Quel rapport y a-t-il entre Tchernobyl, Sévéso, Bopal et le coup de folie qui s’empare d’un père de famille au chômage qui abat tous les membres de sa famille avant de se suicider ? Dans chacune de ces situations, on a affaire à une catastrophe que l’on peut définir comme la destruction irréversible  du problème, des gens qui portent le problème et du contexte dans lequel se situe le problème. C’est à la fin des années 80, qu’émerge la prise de conscience des risques dits majeurs. Chercheurs, industriels, économistes, écologistes se rencontrent pour tenter de mieux maîtriser les situations à risque en amont et de tenter de formaliser des actions de prévention.

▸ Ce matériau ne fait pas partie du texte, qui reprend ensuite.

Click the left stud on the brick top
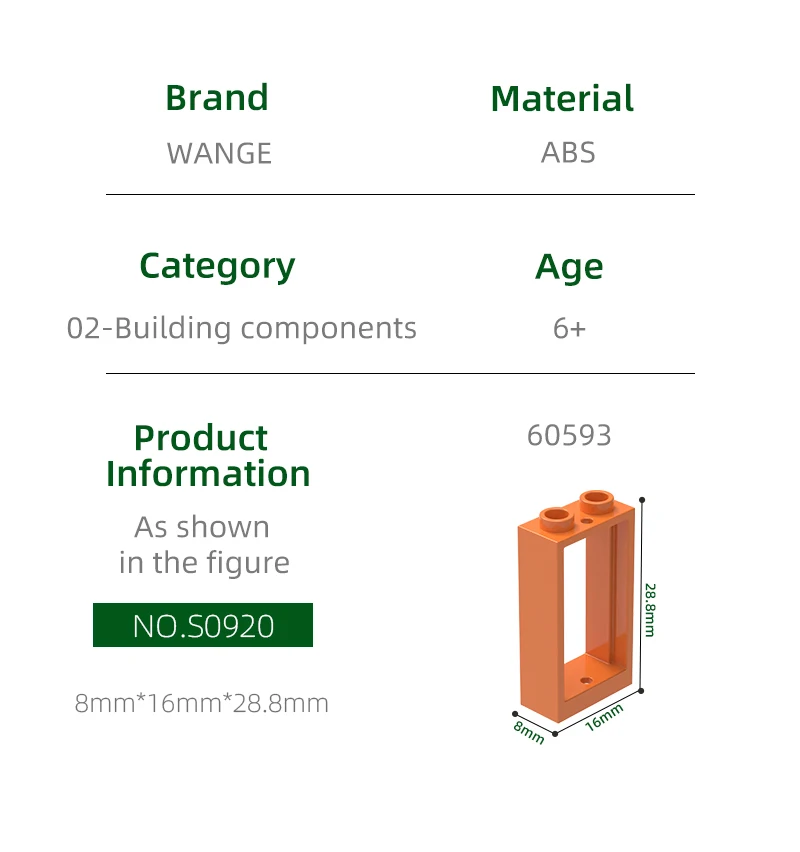The image size is (800, 852). click(x=554, y=516)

P. Lagadec élabore en 1990 les bases théoriques des sciences du risque et du danger qui prennent le nom de « cindyniques » (du grec Kindunos : le danger). Utilisés sur le plan tout d’abord macroscopique des risques technologiques, puis naturels majeurs, ces concepts vont très vite être employés au niveau microscopique du système familial ou du sujet  en aboutisant à la notion de risque psychologique majeur(1). Il apparaît, en effet, de nombreuses analogies dans le processus qui amènent dans un cas comme dans l’autre à l’avènement de la catastrophe. C’est ce qu’est venue expliquer Catherine Guitton, psychiatre des hôpitaux, à la journée d’étude proposée à Nantes le 19 novembre. (2)

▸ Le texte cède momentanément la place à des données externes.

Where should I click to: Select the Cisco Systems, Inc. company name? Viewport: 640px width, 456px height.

Le risque, explique-t-elle, est une probabilité entre la survenue d’un événement et sa gravité. Sa perception relève de la subjectivité de chacun et de ses représentations du réel. Selon que l’on se situe dans la position de l’acteur ou de l’observateur, l’approche du risque sera bien différente : le premier le calcule et est persuadé de pouvoir le maîtriser, là où le second peut commencer à s’inquiéter. Si l’observateur tente parfois de tirer la sonnette d’alarme, il peut tout aussi bien le faire à mauvais escient que s’agiter en vain en n’arrivant pas à convaincre l’entourage du risque encouru.  Nous sommes bien là dans le domaine de l’imprévisible. C’est là justement où interviennent les sciences cyndiniques, en permettant de repérer les syndromes de danger et de risque, qui sont dès lors hautement prédictibles et encore maîtrisables. Elles proposent cinq axes autour desquels s’élabore la catastrophe en gestation. Pour mieux les illustrer, nous allons utiliser l’exemple de cet artisan ruiné qui massacre sa famille, en essayant de repérer en quoi sa situation de crise pouvait être identifiée.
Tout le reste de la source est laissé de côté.